September 28, 2003


Ahmad Samih Khalidi says that Arabs cannot accept the existence of Israel:

But that is not all; the moral terms of Palestinian-Israeli debate have also changed. Thus former Mossad head and national security adviser Ephraim Halevy believes that Israel's real post-Oslo mistake has been to accept a trade-off whereby the Israelis acknowledge Palestinian rights (such as that of "statehood"), while the Palestinians merely concede contingent realities which, by implication, they could overturn at a later date. Henceforth, he says, the Palestinians must accept Israeli-Jewish rights, and the moral legitimacy of their presence in Palestine.

But there are no conceivable circumstances in which any Palestinian can concede their own history in favour of the Zionist narrative. It would mean that they would have to accept that for 1,400 years the Arab-Muslim presence in Palestine was transient and unlawful, and based on the false premise that continuity of habitation conferred rights of ownership. Furthermore, the Palestinians would have to accept that the pulverisation of Arab Palestine in 1948, and the 50-odd years of subsequent dispersal and occupation, are the rightful outcome of an illegal struggle against the real owners of the land. Simply put, Halevy wants Palestinians to become good Zionists.

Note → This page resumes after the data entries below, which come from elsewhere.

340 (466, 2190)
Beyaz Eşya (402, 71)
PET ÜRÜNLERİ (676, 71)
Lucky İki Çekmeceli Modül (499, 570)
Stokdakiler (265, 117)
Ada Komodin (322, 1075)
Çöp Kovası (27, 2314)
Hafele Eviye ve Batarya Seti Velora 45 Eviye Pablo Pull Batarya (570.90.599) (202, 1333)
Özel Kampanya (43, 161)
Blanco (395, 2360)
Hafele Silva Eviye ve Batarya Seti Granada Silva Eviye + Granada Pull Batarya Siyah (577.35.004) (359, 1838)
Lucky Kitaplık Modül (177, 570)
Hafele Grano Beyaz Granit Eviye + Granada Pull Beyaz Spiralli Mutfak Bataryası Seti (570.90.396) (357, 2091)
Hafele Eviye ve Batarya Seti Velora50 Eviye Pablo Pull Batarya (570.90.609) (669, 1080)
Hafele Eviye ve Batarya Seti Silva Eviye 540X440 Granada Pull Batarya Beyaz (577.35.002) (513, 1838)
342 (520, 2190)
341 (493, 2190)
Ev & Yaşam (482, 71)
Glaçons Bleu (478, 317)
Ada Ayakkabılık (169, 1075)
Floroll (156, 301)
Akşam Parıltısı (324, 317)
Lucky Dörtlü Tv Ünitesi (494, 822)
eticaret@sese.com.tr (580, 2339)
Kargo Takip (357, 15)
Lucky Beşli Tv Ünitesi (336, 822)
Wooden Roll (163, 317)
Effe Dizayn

Palestinians cannot confer legitimacy on the Zionist narrative and should not be asked to do so, or vice versa

However this is their problem. Demanding the end of Israel as a Jewish state is not a path for peace but a continued declaration of war.

He also writes: One can almost hear the sheer panic in former prime minister Ehud Barak's voice as he argues that the Palestinians may demand not two states for two peoples, but one state west of the Jordan river: "But," he warns, "that single state will have to be in the spirit of the 21st century: democratic, secular, one-man, one-vote. One-man, one-vote? Remind you of something? Yes. South Africa. And that's no accident. It's precisely their intention."

As it happens, having espoused the two states for some three decades, the PLO and the Palestinian Authority are desperately clinging to the fading prospects of a viable partition. But let us suppose that the Palestinians do "demand" one-man, one-vote as in South Africa. What is the argument against?

All these threats that if Israel were to require a few percentage of the West Bank for its security then the remaining area would be too small for a Palestinian state are just rhetoric. Israel can always claim quite convincingly that the Palestinian areas should be joined to Jordan, a country that already has a Palestinian majority. Furthermore the size of a country has never been a defining requirement for statehood, if not then Liechtenstein would face being absorbed into Germany or Switzerland.


10:19:09 PM    

Why doesn’t The Guardian’s Middle East page have a link to an article about the terrorist attack that killed a Jewish seven-month-old girl and a man on the eve of Rosh Hashanah, the Jewish New Year?

Well it’s The Guardian to start. Must not suggest Palestinians are anything other than victims, as opposed to in this case a brutal murder.